Il a d’ailleurs gardé le silence pendant plusieurs années. Il limitait ses sorties publiques et, au fil du temps, voyant l’équipe de sa vie péricliter, il a rongé son frein. Serge Savard, on le sait, est aussi un homme d’affaires prolifique. 

Si vous avez lu son livre, vous savez qu’il est politisé et qu’il a des opinions réfléchies. Si vous n’êtes pas de son avis, il respectera votre point de vue. Il adore discuter.

À Montréal, Serge Savard, 76 ans, est une éminence grise du hockey après avoir été un véritable leader sur la glace et dans les bureaux des étages supérieurs. Il faut voir la réponse à son invitation de golf comme ce tournoi annuel à son nom dont les profits sont destinés aux athlètes étudiants de l’Université de Sherbrooke, une cause qu’il a choisie parce qu’il aurait aimé étudier longtemps à l’époque où, lui, il a dû choisir entre ses patins et les livres d’école.

Anciens coéquipiers, anciens joueurs qu’il a dirigés, anciens rivaux se font un devoir de répondre à cet homme qui a gagné dix coupes Stanley, Coupe Canada en 1972 et qui a bâti un empire en affaires. Cet omnium est devenu un incontournable et 536 000 $ ont été amassés mardi dernier au club de golf Mirage, dont Serge est devenu un copropriétaire.

UN SAGE DANS LA COUR

Serge Savard, c’est le succès bien pensé, planifié, et, après un long moment, il a commencé à parler davantage publiquement pour aider cette équipe à laquelle il a été attaché dès ses quinze ans. 

Pas comme une belle-mère, mais comme un membre de la famille qui en avait assez de voir son club se chercher sans se trouver. Serge Savard a bel et bien démontré qu’il avait une recette pour construire et il a discrètement offert son aide, ses conseils... au pire, son accompagnement. 

Jamais Marc Bergevin ne lui a donné un coup de fil, ne serait-ce que pour un lunch sur un coin de table. Savard n’a plus eu de nouvelles de Geoff Molson et le Canadien est resté au plancher. Pensez-vous que Serge Savard se cherche une job ? Non. Il voulait aider.

À Boston, quand vient le temps des grandes décisions, de grands leaders historiques sont consultés parce que l’équipe a une âme qui ressemble à Cam Neely, à Harry Sinden. À Pittsburgh, Gilles Meloche et Pierre Larouche ne sont jamais loin de Mario Lemieux. À Tampa, on voit Dave Andreychuck, Phil Esposito. À Philadelphie, les Barber, Clark et Holmgren sont autour, tout comme les Sittler, Wendel Clark et Gilmour à Toronto. Ils sont là par respect et parce qu’ils ont été des maillons de première qualité.
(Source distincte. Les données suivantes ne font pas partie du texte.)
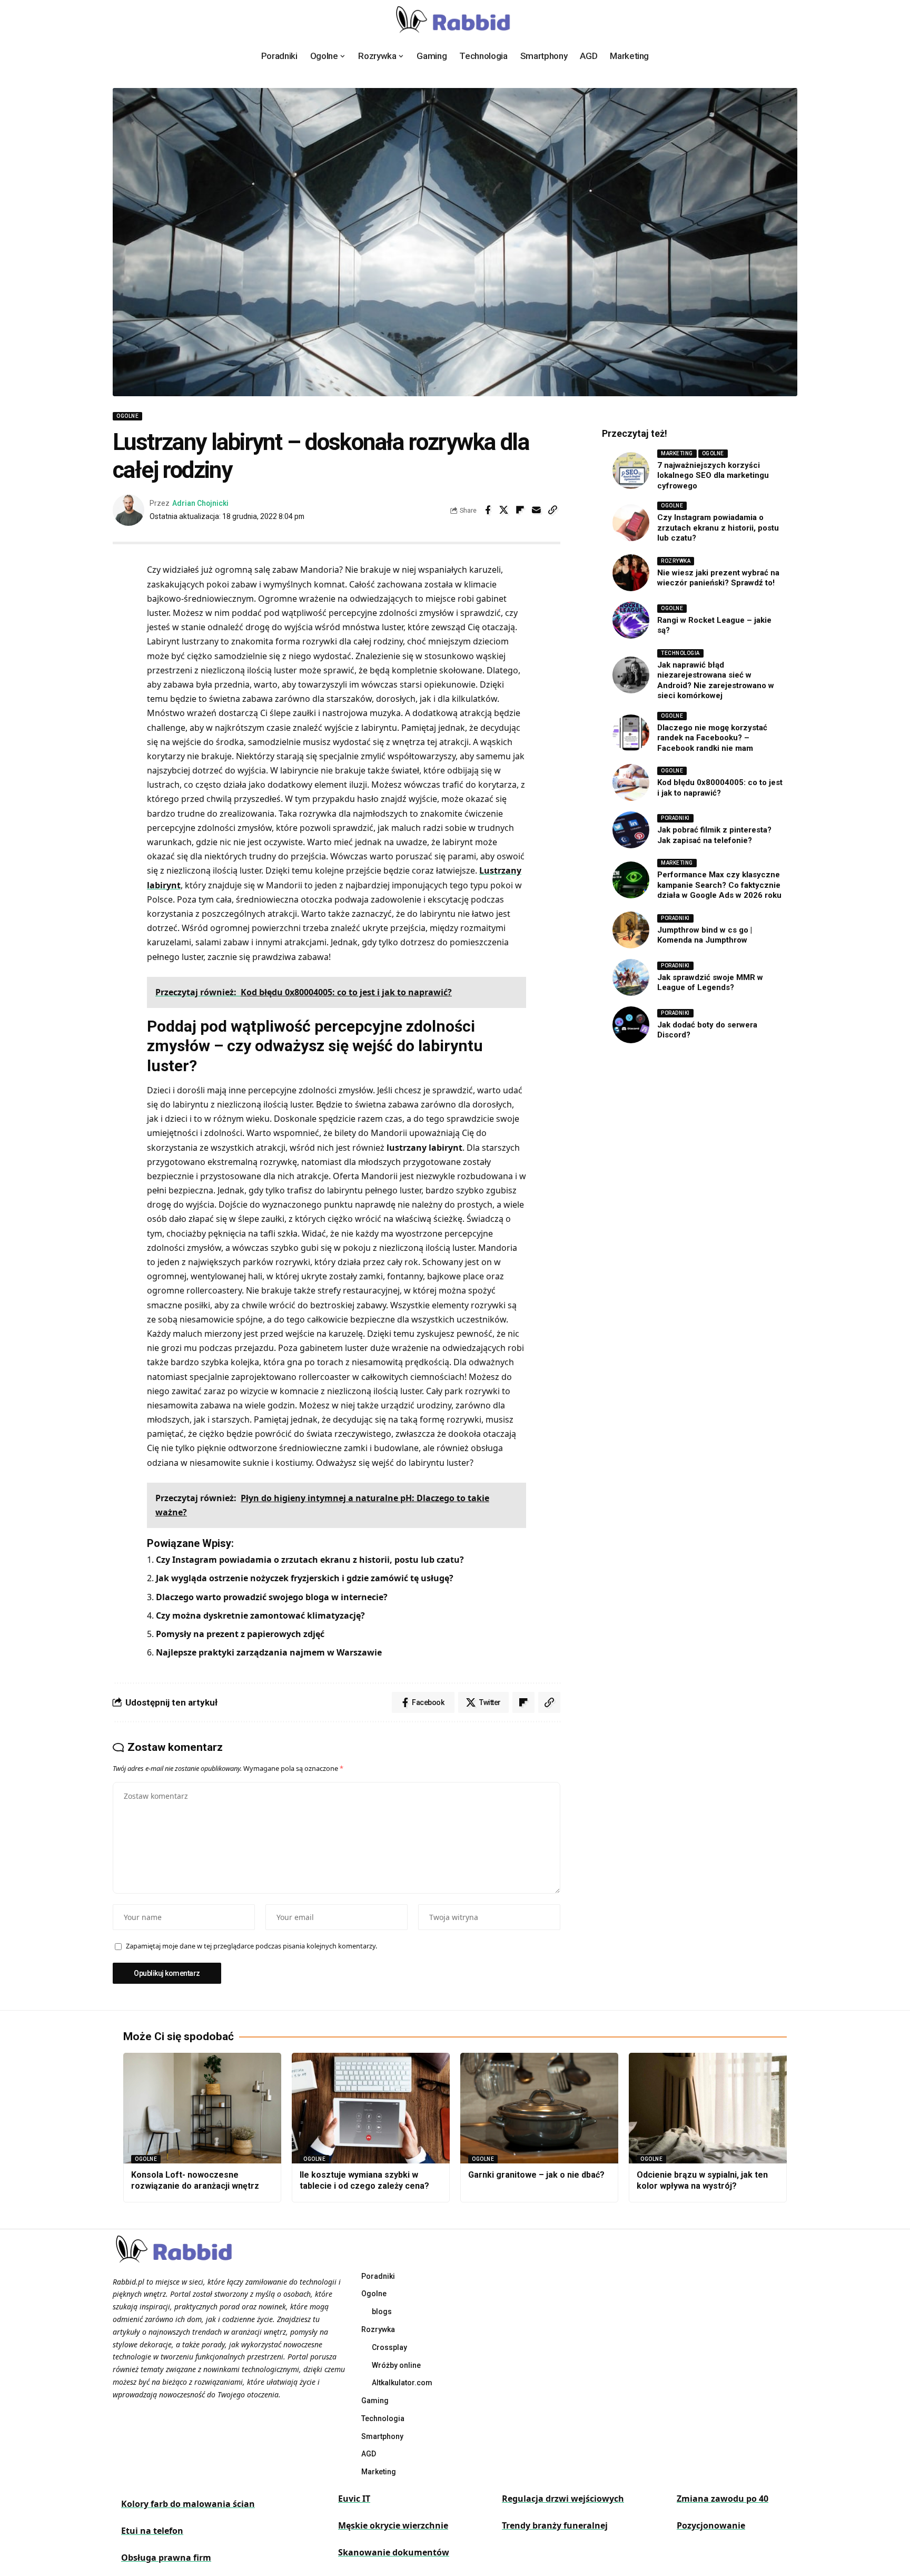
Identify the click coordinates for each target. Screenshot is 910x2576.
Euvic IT (354, 2498)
À Montréal, Serge Savard a encore des outils dans son coffre, mais on ne lui a même jamais donné le titre d’ambassadeur de son équipe. Quand, au dernier repêchage, Jeff Gorton, arrivant de New York et de Boston, ainsi que Kent Hugues, originaire de l’ouest de l’île de Montréal, ont choisi un seul Québécois et à la toute dernière ronde, il fallait comprendre que Geoff Molson n’avait rien compris... ou du moins rien entendu, et dans sa propre cour. 

De l’enclave 

  • Ken Dryden est prolifique et s’amène avec un huitième livre qui sera publié sous peu. Cette fois, la série du siècle de 1972 au cours de laquelle le grand gardien de but a disputé quatre des huit matches contre les Russes, dont le dernier fut une victoire de 6 à 5 du Canada.
  • Rappel. Il est interdit d’appâter les chevreuils (cerfs de Virginie) avant le premier septembre. Toutefois, le bloc de sel est autorisé à l’année.
  • Gilbert Delorme est content de changer de case horaire au 91,9. Il quitte l’émission du matin et il s’en va dans le segment entre 9 h et 11 h en matinée. Gilbert conduit une magnifique Mustang 1973 décapotable.
  •  Brendan Morrow, ex-ailier gauche des Stars de Dallas et qui est toujours marié avec Anne-Marie Carbonneau (la fille de Guy) a maintenant 43 ans et le couple a un fils, Gabriel qui, à 20 ans, fait son entrée à l’université. Tempus fugit en tabarnouche !
  • Lisez Protégez-Vous si vous avez l’intention d’acheter un vélo à assistance électrique. Le magazine en a testé 14 différents.
  •  Michel Bergeron joue-t-il trop au golf ? Le Tigre a perdu 20 livres. Arrête de maigrir, Michel. L’hiver prochain, tu ne feras plus de traces dans la neige.
  • Dans certains grands tournois de tennis, je ne savais pas que les balles pour homme et femmes étaient différentes, notamment à Montréal. Le saviez-vous ?
  • Il faut entendre la chanson que Jérôme Charlebois (fils de Robert) a restructurée à la mémoire de Guy Lafleur. Jérôme va sûrement la chanter à son spectacle de Saint-Jovite le 27 août. Vibrant.
  • L’attaque des Russes en Ukraine complique les choses à l’orée des célébrations des 50 ans de la Série du siècle. Des joueurs de Russie ne pourront venir ici et il est hors de question que les nôtres traversent.
  • Si Carey Price cesse de tenir les partisans du Canadien en otage avec ses 10,5 millions par année, c’est pas moi qui vais pleurer.
  • Bon anniversaire à l’ex-formidable patineuse artistique qu’a été Josée Chouinard. Jamais je ne dévoilerais qu’elle est née en...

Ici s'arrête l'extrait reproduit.